## What needs to be done
The whole listing is to be restated word for word with no images.

## Records shown
---------------
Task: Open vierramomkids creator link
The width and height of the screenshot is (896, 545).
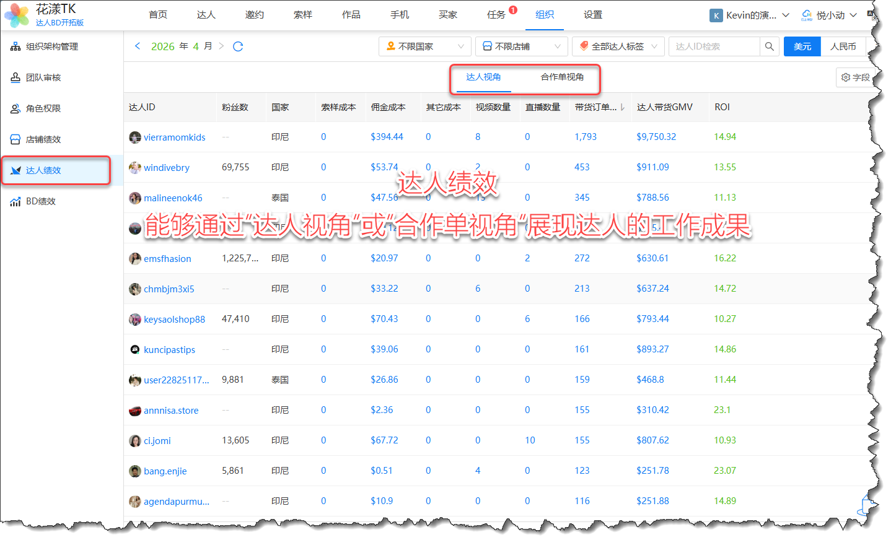Action: 174,137
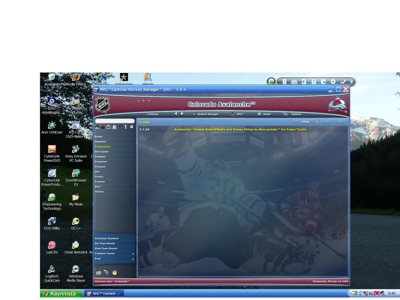400x300 pixels.
Task: Click the red puck icon under the search box
Action: point(103,127)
---------------
## Final answer
Task: Open vierramomkids creator link
The width and height of the screenshot is (896, 545).
Action: 174,137
400x300 pixels.
Task: Click the red puck icon under the search box
Action: point(103,127)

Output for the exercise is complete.